Considering MacBooks

It’s been quiet around here because I don’t care that much about watches. But one thing that I’ve been thinking about since the Apple tech parade was the introduction of the new MacBook design.

First thing’s, first: I love the idea of a single connection laptop. I hate cables. My current setup is a Retina MacBook Pro and a Thunderbolt monitor. The rMBP has a power cord and a Thunderbolt cable connected. Everything else is connected to a Thunderbolt dock and the monitor. I release my laptop from its desktop prison at least once a day, and the fewer cables to disconnect, the better.

The USB-C connection seems like a nice evolution. It’s symmetrical so it’s easy to connect. It also carries power both directions so it could be used to charge a device from the MacBook or it could charge the MacBook from another device. USB-C also carries high density data. There’s enough there to drive an external 4K display and Ethernet. It’s a solid option with a lot of potential, even if it provides lower bandwidth than Thunderbolt 2.

Which brings me to my biggest point of confusion. Why not incorporate the USB-C connection into the Retina MacBook Pro and the MacBook Air? I’m skittish at investing any more in Thunderbolt while Apple tips its hat toward a new connection standard. Thunderbolt was going to be my single connection. I don’t have a strong opinion about Thunderbolt, good or bad. I just don’t want to be caught between two competing formats.
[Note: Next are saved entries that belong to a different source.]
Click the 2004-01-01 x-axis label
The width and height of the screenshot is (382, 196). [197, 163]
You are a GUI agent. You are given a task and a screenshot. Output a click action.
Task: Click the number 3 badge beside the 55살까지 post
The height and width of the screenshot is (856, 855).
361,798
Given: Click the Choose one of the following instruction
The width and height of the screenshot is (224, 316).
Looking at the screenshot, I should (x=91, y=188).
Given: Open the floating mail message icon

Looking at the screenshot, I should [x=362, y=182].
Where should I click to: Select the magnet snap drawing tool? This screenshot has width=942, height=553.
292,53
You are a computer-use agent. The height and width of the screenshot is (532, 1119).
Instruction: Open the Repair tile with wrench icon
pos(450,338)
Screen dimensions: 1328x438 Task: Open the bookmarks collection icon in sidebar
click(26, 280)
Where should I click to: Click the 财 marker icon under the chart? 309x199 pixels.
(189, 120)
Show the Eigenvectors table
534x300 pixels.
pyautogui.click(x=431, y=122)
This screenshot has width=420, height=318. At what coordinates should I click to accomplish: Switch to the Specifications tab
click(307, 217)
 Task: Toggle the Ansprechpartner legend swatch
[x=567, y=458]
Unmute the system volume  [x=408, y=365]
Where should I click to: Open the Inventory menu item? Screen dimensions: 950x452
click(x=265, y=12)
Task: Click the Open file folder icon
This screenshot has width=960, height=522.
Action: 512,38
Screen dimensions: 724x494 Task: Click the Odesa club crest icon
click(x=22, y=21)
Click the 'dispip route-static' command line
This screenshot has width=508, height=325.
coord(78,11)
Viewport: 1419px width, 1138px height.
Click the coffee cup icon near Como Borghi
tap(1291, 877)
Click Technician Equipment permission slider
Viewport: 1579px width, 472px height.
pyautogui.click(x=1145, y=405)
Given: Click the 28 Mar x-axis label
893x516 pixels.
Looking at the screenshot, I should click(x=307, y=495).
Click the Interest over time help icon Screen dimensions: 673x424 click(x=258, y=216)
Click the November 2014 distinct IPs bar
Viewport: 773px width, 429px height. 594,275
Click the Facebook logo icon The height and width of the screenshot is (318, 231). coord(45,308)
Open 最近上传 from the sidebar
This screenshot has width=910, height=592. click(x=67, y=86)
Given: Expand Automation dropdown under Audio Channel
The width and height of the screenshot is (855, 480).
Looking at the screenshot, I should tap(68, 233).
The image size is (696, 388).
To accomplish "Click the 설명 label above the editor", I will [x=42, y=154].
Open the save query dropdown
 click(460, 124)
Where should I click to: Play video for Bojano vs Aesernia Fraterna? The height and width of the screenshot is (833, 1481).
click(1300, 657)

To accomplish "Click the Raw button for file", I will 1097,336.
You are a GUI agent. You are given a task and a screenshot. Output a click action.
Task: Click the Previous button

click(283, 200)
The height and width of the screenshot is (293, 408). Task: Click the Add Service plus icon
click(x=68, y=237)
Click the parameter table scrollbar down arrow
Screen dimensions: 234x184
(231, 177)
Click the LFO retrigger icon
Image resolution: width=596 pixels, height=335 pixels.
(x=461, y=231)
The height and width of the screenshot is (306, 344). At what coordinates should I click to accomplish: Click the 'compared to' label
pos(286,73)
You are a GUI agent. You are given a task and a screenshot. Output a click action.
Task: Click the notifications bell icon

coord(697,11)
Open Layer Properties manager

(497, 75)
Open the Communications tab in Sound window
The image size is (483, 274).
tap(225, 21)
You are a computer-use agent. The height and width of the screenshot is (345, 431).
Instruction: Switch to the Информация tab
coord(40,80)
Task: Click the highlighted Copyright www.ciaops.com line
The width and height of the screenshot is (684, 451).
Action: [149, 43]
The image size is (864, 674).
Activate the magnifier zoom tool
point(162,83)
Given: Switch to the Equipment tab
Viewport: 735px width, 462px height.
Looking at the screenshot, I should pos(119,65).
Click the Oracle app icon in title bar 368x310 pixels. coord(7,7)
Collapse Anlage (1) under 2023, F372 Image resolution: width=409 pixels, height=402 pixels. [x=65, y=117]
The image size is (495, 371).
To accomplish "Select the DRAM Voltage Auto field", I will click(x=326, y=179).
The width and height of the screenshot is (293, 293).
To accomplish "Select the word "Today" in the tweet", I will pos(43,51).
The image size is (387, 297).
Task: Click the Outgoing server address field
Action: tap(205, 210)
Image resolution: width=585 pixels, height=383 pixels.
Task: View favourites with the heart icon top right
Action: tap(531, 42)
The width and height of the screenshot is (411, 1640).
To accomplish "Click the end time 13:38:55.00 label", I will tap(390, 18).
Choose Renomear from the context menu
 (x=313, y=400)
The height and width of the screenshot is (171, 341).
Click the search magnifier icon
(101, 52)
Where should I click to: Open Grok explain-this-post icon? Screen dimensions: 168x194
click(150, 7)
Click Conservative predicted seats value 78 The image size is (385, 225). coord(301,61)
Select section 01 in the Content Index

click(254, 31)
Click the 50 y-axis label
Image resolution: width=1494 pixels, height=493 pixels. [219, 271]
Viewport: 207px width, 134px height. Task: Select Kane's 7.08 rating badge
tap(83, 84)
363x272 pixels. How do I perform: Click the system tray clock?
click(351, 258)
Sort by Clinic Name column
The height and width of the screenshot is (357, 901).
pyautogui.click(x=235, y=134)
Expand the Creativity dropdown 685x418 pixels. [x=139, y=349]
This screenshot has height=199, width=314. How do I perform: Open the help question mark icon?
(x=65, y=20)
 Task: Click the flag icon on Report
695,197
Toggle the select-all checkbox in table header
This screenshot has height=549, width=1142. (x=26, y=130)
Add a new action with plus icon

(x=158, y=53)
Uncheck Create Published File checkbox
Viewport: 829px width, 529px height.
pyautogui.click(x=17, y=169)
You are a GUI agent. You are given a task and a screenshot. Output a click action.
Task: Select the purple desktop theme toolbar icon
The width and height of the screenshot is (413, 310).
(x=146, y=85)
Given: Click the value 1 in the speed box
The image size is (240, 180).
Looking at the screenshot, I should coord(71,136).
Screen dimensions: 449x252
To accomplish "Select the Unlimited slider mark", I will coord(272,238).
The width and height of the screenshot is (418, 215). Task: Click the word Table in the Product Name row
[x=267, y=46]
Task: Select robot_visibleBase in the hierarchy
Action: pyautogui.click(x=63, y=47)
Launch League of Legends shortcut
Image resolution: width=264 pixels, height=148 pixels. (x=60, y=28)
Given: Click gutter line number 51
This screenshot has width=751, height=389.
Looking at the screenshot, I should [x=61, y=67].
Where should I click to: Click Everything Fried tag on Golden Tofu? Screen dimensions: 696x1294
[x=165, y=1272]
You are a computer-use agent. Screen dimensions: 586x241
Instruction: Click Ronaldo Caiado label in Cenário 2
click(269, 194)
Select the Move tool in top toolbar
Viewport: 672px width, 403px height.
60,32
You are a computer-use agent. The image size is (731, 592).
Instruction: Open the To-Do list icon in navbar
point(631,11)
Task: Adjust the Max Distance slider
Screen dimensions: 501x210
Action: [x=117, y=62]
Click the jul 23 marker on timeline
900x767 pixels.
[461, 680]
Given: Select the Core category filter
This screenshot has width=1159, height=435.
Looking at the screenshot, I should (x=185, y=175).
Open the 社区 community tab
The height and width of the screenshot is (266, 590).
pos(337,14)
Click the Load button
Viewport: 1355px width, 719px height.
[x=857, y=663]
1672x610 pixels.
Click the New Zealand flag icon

The portability of the new MacBook is the showcase feature. For me, the new MacBook is the iPad Pro. It has long battery life, is super portable and is intended to be used without a power cable. I love the idea, I just don’t think it fits what I need.

The update to the Retina MacBook Pro was modest but it still stands out as the overall best combination of features for me. The rMBP gets 10-12 hours of battery life, which is longer than the MacBook. It has the gorgeous Retina display and the new haptic feedback mouse (which I doubt is going to woo me much). But it’s a solid package. The only major price difference is 1.4 lbs. The Retina MacBook Pro is heavier and slightly larger than the MacBook for the same price. But the rMBP includes USB3 connections, Thunderbolt, SD card reader and separate power connection that doesn’t require a dongle.

As pointed out on Twitter, the new rMBP can drive multiple 4K displays too.

I’m somewhat happy with the updates but disappointed in a few areas. I anticipated the arrival of TouchID to the MacBook line. Given the enormous growth of online shopping (we named a day of the year “Cyber Monday” because of it) I had expected to see Apple pioneer TouchID as an easier way to make purchase from Target.

I also expected greater touch sensitive surface area. The new ForceTouch is a modest first step but I hoped to see more of the rest area of the MacBook models to accept touch input. We’re approaching the transition between old-world computing and new world touch input. I anticipated that this year’s models would begin that transition.

I think Apple continues to draw a heavy line between adolescent and adult computing. The MacBook line is for college students and the MacBook Pro line is for people that make a living with their computers. The MacBook Air line is the awkward middle child.

Is September going to see further updates to the MacBook line? I doubt it. I think this is the big change for 2015. I’d be pleasantly surprised if they proved me wrong.